In deze zaak heeft de rechtbank Zeeland-West-Brabant op 9 juli 2021 uitspraak gedaan in een geschil tussen eiseres, vertegenwoordigd door haar gemachtigde mr. R. Küçükünal, en het college van burgemeester en wethouders van de gemeente Terneuzen. Eiseres had beroep ingesteld tegen de opschorting en intrekking van haar bijstandsuitkering, die was gebaseerd op het niet verstrekken van haar TC-Kimliknummer. Het college had in eerdere besluiten, gedateerd 27 augustus 2019 en 30 september 2019, het recht op bijstand opgeschort en later ingetrokken, omdat eiseres niet had voldaan aan de verzoeken om haar Turkse identiteitsnummer te overleggen. Eiseres voerde aan dat zij niet over dit nummer beschikte en dat het verzoek om dit nummer onbillijk was, gezien haar langdurige verblijf in Nederland en het feit dat zij geen gebruik maakte van haar Turkse nationaliteit.
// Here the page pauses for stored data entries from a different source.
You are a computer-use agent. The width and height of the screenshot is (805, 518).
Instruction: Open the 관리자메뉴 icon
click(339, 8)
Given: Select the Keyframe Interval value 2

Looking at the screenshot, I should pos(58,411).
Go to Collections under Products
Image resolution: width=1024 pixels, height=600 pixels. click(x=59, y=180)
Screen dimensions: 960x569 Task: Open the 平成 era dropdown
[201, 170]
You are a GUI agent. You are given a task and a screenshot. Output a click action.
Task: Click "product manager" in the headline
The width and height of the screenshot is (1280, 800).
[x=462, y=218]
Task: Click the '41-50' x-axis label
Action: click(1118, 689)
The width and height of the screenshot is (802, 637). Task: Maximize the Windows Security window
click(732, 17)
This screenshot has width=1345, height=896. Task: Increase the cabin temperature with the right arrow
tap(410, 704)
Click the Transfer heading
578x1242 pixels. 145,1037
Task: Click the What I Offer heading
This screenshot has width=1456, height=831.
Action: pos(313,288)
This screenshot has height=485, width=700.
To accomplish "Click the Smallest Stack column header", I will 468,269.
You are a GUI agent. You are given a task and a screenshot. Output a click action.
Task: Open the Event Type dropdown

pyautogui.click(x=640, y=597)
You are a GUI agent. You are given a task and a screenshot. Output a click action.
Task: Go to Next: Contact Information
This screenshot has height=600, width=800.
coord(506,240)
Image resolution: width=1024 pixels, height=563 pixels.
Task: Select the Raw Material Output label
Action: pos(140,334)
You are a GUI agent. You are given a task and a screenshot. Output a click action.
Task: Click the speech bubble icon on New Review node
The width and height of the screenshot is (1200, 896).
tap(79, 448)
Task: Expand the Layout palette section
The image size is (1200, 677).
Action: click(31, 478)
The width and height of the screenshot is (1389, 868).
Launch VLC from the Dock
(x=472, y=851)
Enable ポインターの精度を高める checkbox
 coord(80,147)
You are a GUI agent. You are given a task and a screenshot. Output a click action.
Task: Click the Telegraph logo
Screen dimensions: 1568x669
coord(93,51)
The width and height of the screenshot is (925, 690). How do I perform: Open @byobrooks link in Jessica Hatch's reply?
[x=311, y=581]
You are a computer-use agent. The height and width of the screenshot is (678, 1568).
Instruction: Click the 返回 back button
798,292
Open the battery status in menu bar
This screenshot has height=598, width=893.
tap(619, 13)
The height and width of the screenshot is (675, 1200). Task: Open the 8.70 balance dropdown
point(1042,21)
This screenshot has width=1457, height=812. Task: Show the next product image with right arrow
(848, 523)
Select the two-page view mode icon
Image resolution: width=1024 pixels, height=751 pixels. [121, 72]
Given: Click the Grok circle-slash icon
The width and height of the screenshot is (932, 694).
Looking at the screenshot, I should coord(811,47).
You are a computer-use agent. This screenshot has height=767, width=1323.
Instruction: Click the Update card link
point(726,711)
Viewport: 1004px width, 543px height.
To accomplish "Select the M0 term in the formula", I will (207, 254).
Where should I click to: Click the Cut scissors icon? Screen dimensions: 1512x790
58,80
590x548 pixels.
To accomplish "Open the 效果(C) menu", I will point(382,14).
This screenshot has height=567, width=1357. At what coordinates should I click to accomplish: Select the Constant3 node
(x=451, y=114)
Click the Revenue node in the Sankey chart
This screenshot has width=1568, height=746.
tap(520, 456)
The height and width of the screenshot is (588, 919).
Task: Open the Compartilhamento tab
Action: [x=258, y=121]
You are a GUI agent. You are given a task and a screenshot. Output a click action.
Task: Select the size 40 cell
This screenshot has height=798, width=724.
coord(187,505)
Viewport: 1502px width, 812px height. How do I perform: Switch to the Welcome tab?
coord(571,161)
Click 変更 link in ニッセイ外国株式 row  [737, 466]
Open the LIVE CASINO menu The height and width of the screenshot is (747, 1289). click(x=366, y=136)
De rechtbank heeft de argumenten van eiseres beoordeeld en vastgesteld dat het college op basis van een anonieme tip en de resultaten van een onderzoek door het Internationaal Bureau Fraude-informatie (IBF) gerechtvaardigd was om onderzoek te doen naar de rechtmatigheid van de bijstandsuitkering. De rechtbank oordeelde dat de gevraagde medewerking van eiseres om haar TC-Kimliknummer te verstrekken, onderdeel was van haar inlichtingenverplichting en medewerkingsplicht op grond van de Participatiewet. Eiseres had onvoldoende inspanningen geleverd om het nummer te verkrijgen en de rechtbank concludeerde dat het college de uitkering terecht had opgeschort en ingetrokken.
De rechtbank verklaarde de beroepen ongegrond en er was geen aanleiding voor een proceskostenvergoeding. Deze uitspraak is openbaar gemaakt en partijen zijn geïnformeerd over de mogelijkheid om binnen zes weken hoger beroep in te stellen bij de Centrale Raad van Beroep.